Asthmatics don’t have it easy when it comes to exercise, as most sports are inconvenient and high intensity. Swimming is often recommended to asthma sufferers to try and regulate asthmatic symptoms, but not everyone has access to a swimming pool all year round.

Although panting and wheezing are the most problematic effects of asthma, equipment such as treadmills or brief walking paths around your local park are always a great option to get your heart rate up. Here are some top tips on how to cope with asthma while jogging.

Tip 1 – Make sure that you warm up your lungs as well as your body. Before running a race, athletes make sure they stretch and warm up their legs, even going for a light jog before they knuckle down to start. It’s exactly the same for the lungs, and you wouldn’t want to go from stationary to sprinting without getting your lungs used to the airflow. Start out with a soft jog, and then work your way up to regular pace. If your chest starts to get a bit tight, slow all the way down and find the right gear for your body.

Tip 2 – Stress, anxiety and frustration can trigger an asthma attack, so make sure you’re completely relaxed when running. Breathing is the most important element when running, and focusing all your attention on your lungs instead of your speed will benefit you undoubtedly. The longer you run, the more relaxed you’ll find yourself, so don’t give up if you start to feel insecure.

Tip 3 – Practice your breathing, taking deep inhalations at regular intervals to regulate your oxygen intake. Not only will practicing your breathing techniques help to slow down an asthma attack, but it can even prevent one. Never hold your breath or breathe too slowly – your lungs will need a constant intake of air to regulate the oxygen distribution around the body, and the last thing you’ll want to feel is lightheaded!

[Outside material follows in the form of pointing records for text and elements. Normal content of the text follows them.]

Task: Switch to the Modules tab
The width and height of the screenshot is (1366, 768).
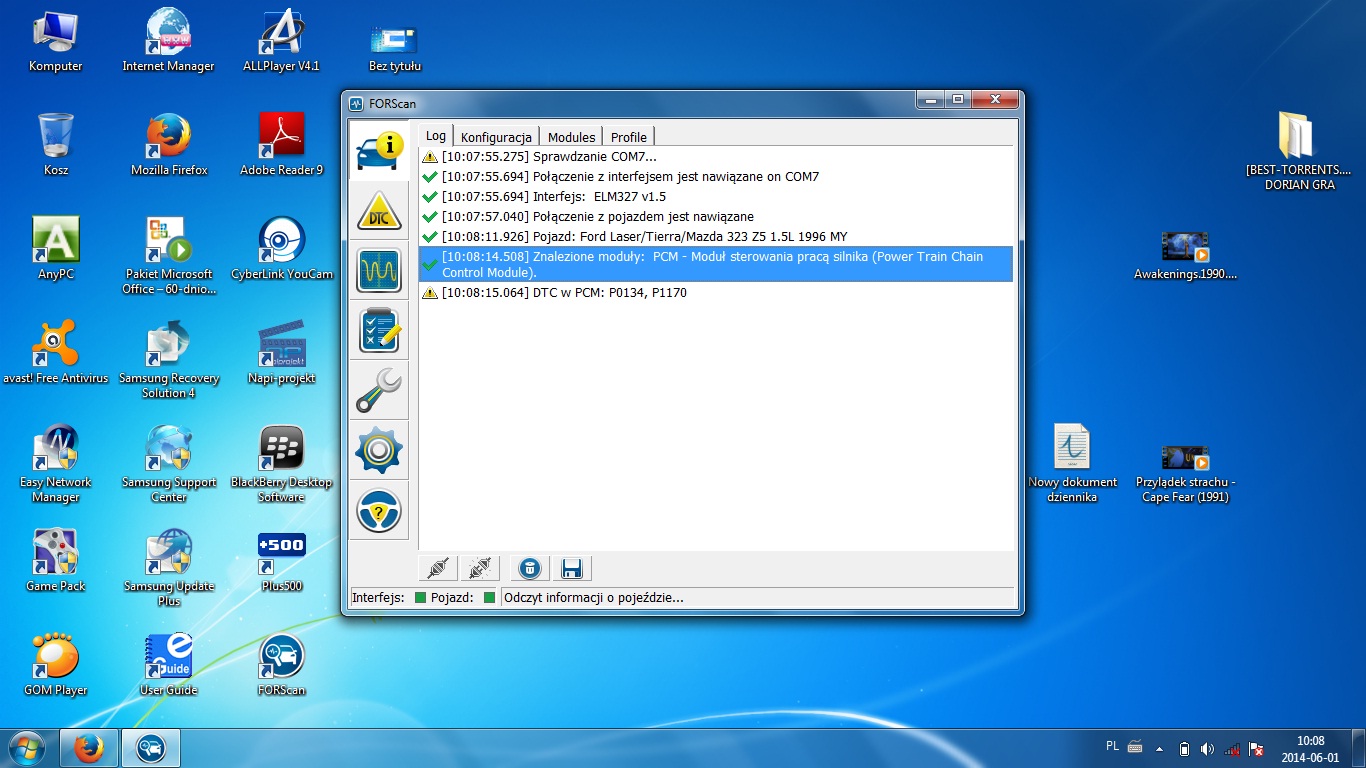Action: [x=571, y=137]
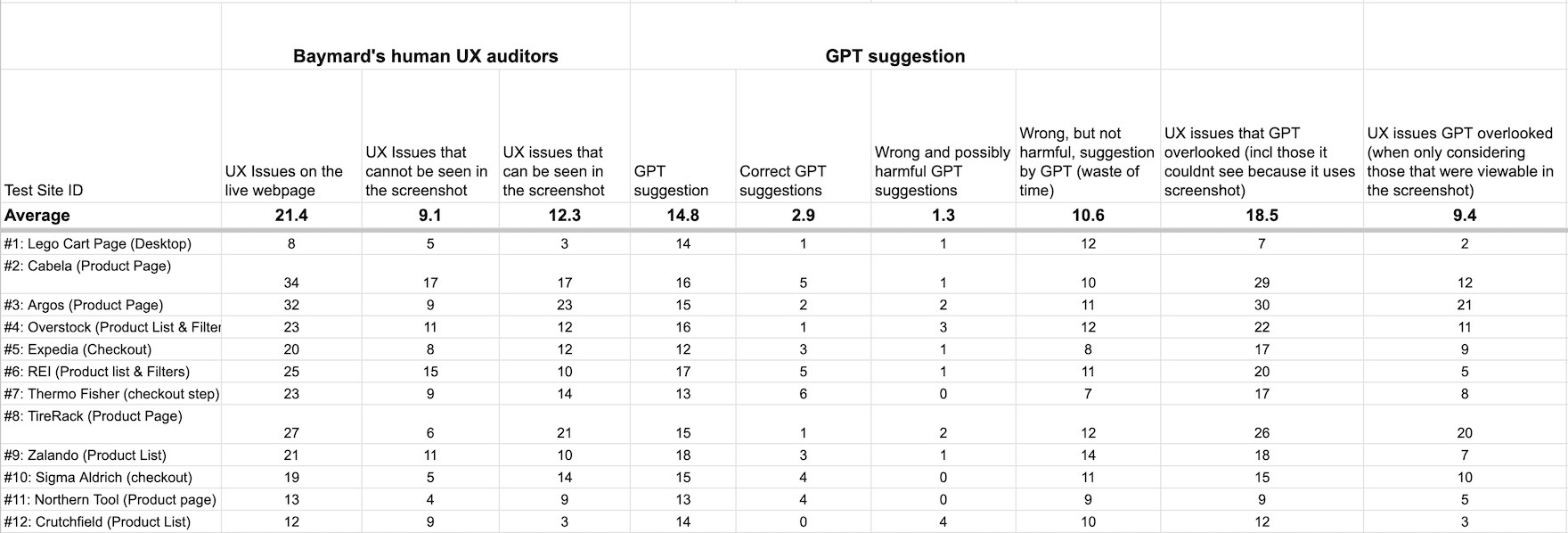Click the average value 18.5 cell
This screenshot has height=533, width=1568.
1262,216
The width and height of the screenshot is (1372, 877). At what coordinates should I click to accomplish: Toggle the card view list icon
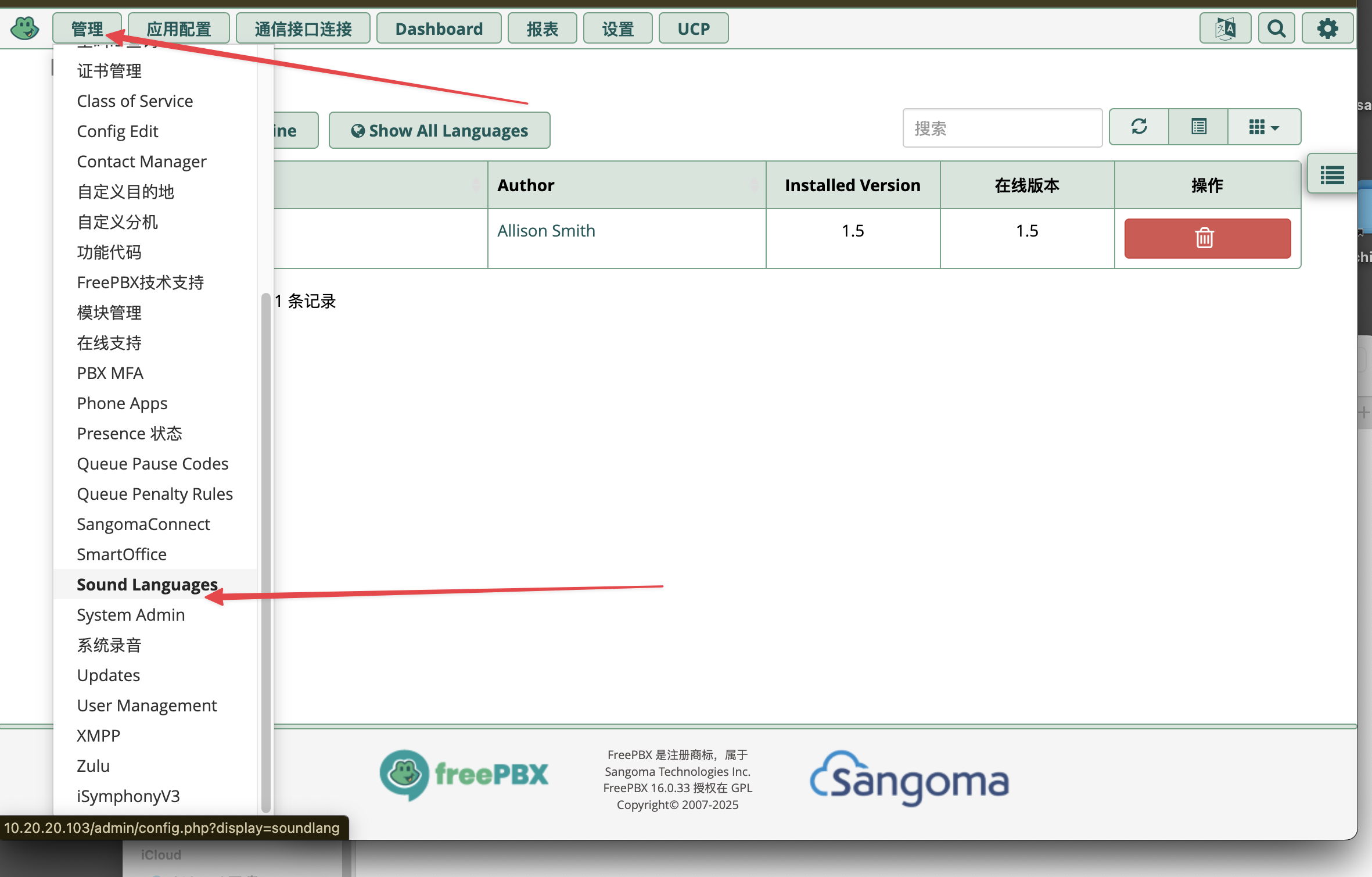point(1198,127)
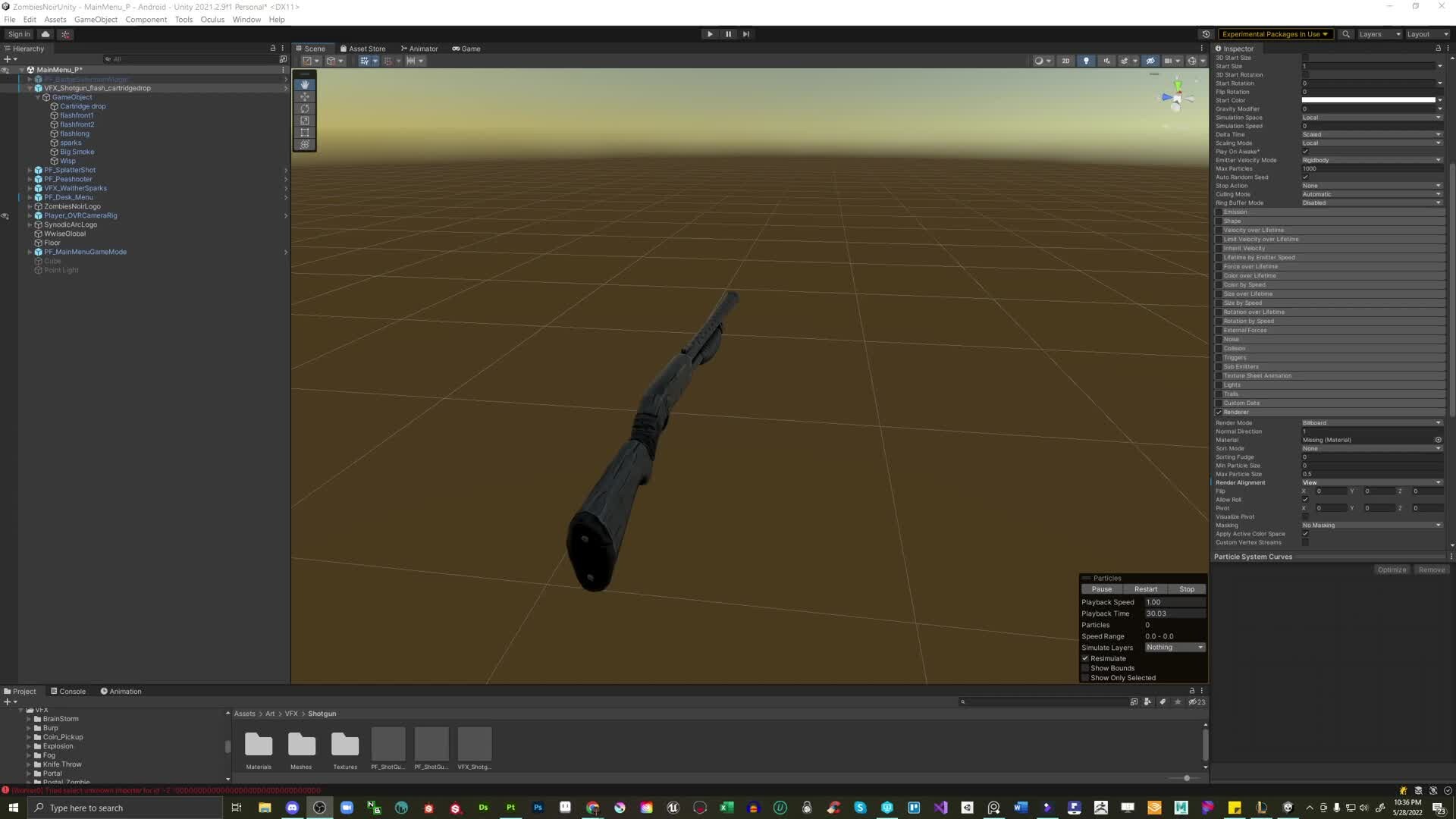Select the View hand tool

[304, 84]
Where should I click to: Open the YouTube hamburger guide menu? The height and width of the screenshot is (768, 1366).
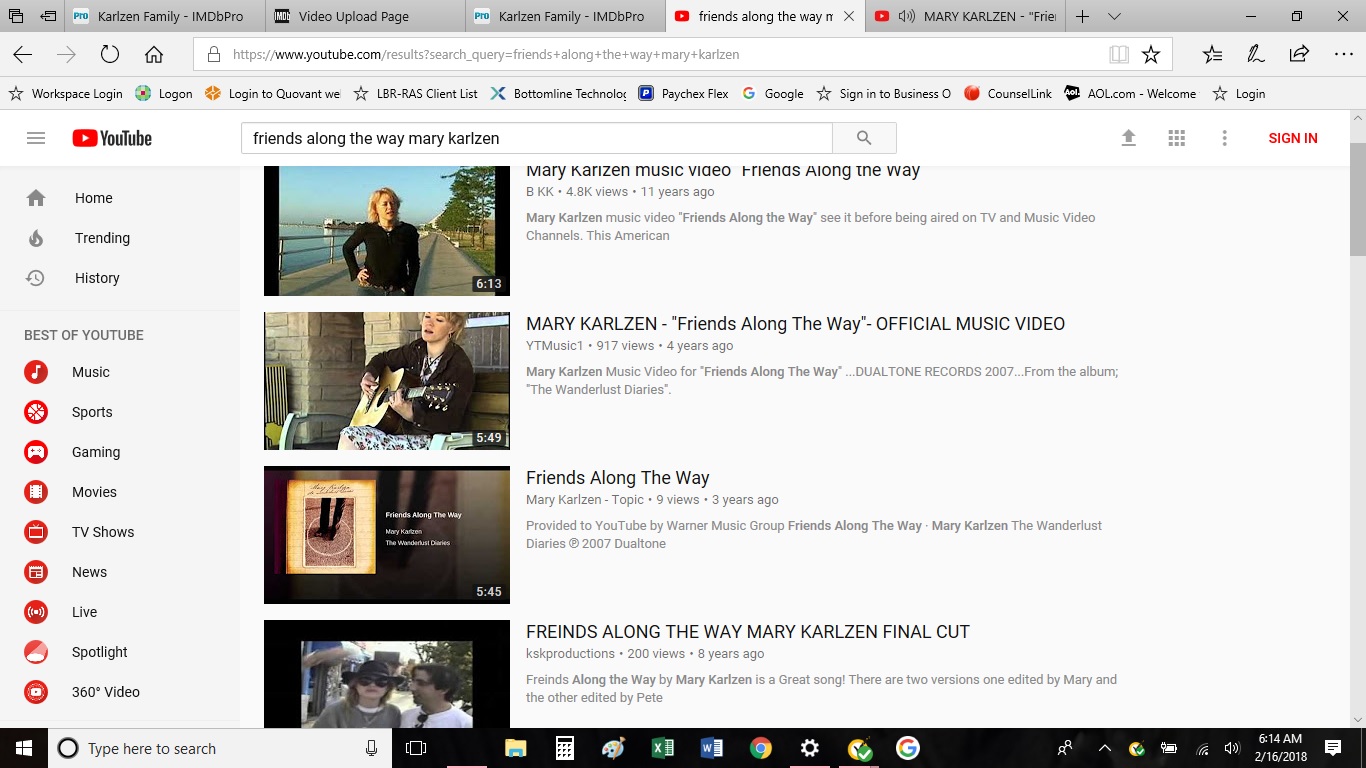point(36,138)
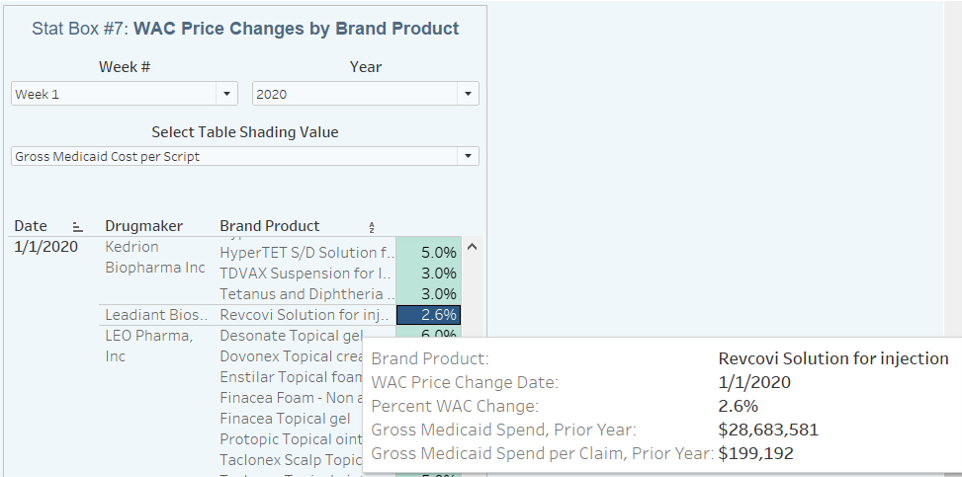Viewport: 962px width, 477px height.
Task: Click the 5.0% cell for HyperTET
Action: pos(428,253)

Tip 4 – Always make sure you have your inhaler to hand when you’re jogging, whether you have to fit it down your sock or strap it to your arm. Your heart rate can spike at any time when out jogging, and your inhaler will help you with your breathing.

Tip 5 – Maintaining a good posture is essential when jogging, and always make sure to avoid bending over. Not only will this limit the flow of oxygen to your lungs, but a rush of blood to the head could make you pass out – this tip also applies to running machines!

Tip 6 – If you feel your lungs contracting, raise your arms over your head. Not only will this open up your airways allowing more oxygen to reach your blood, but it will also give you a chance to stretch and take a breather.